# [Excerpted data]
=======

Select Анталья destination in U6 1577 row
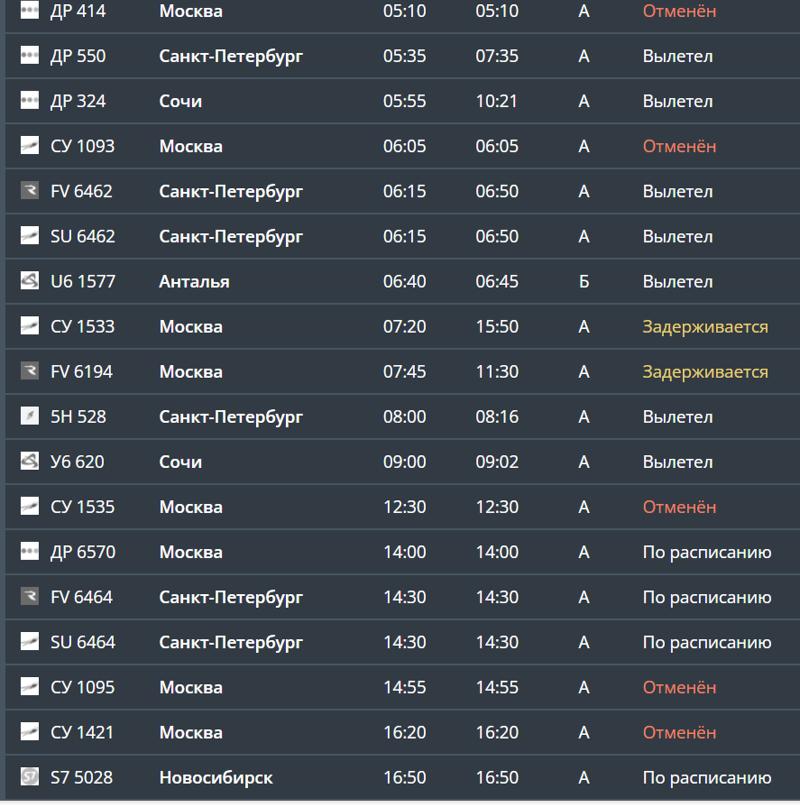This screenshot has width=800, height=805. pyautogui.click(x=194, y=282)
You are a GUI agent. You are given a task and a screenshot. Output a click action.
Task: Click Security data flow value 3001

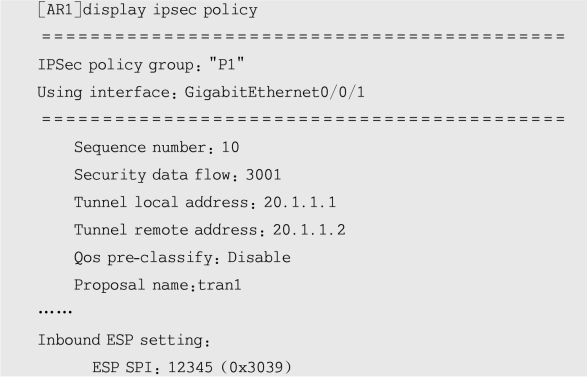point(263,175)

=======

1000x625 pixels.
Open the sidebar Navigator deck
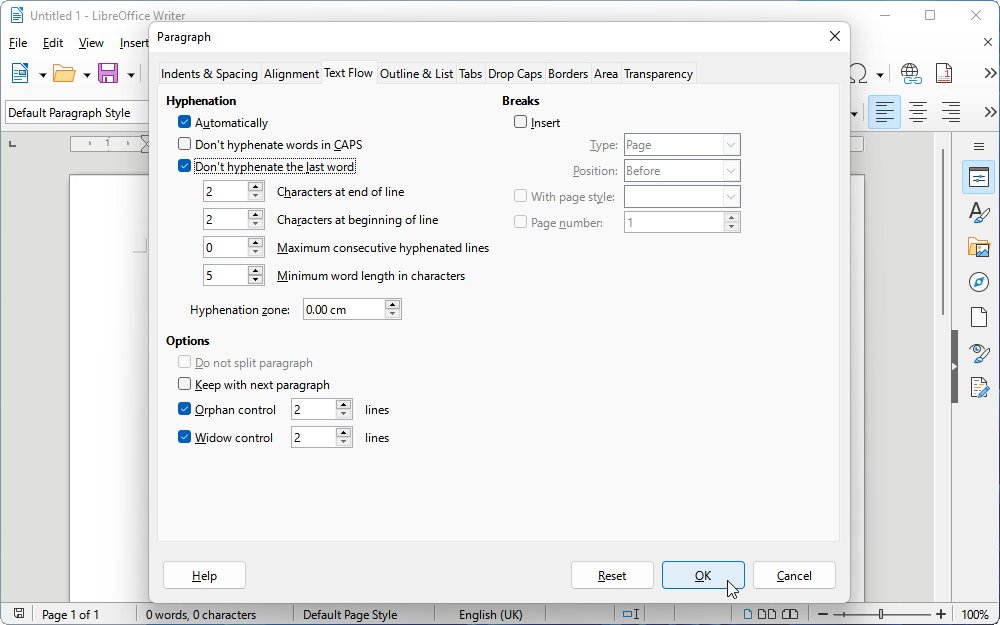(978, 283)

=======

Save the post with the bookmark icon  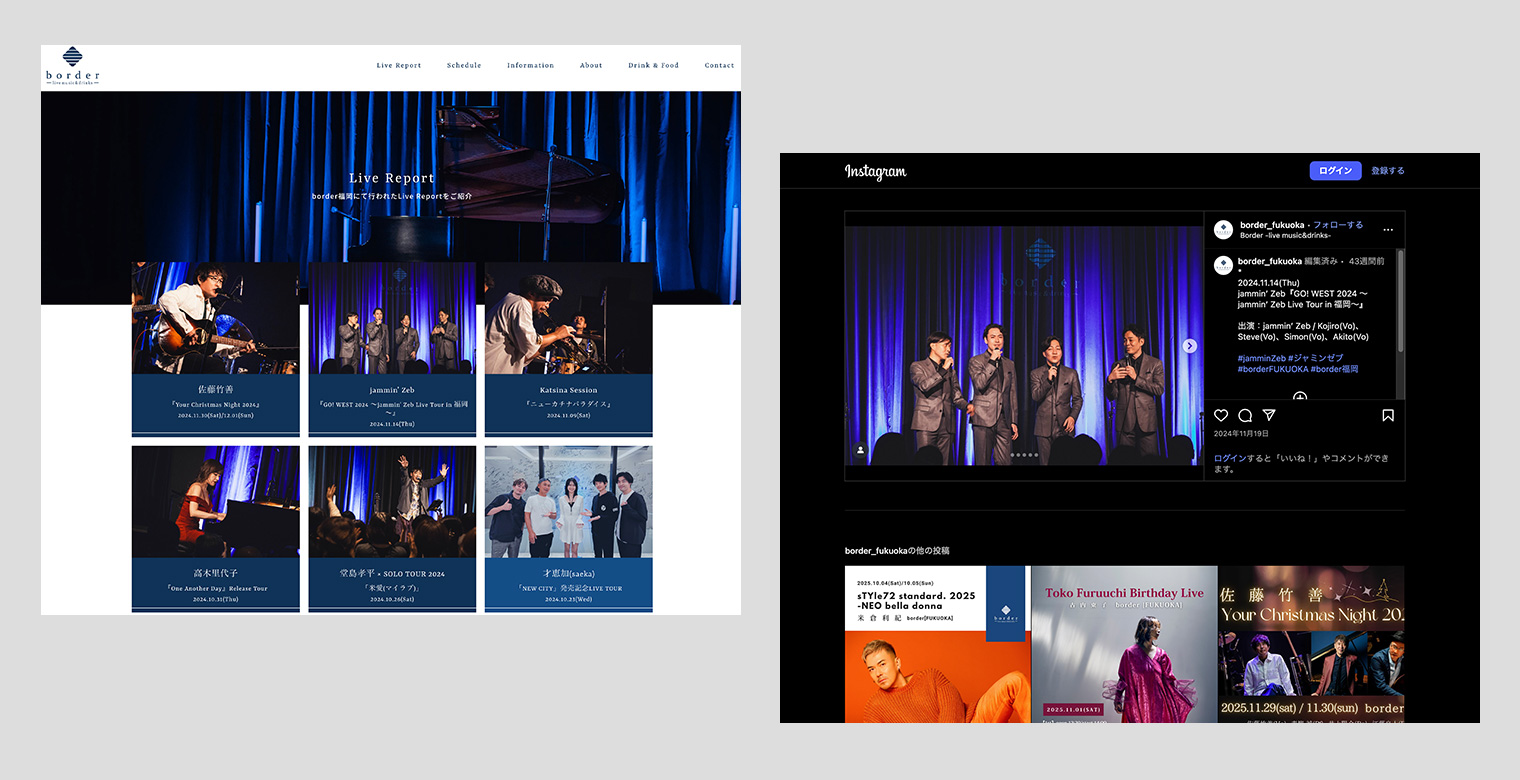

=======

# [What is required]
Using the listing above, reproduce word for word every line from the one containing "Select Анталья destination in U6 1577 row" through the one containing "You are a GUI". Pictures must be left out.

# [Response to this exercise]
Select Анталья destination in U6 1577 row
This screenshot has width=800, height=805. pyautogui.click(x=194, y=282)
You are a GUI agent. You are given a task and a screenshot. Output a click action.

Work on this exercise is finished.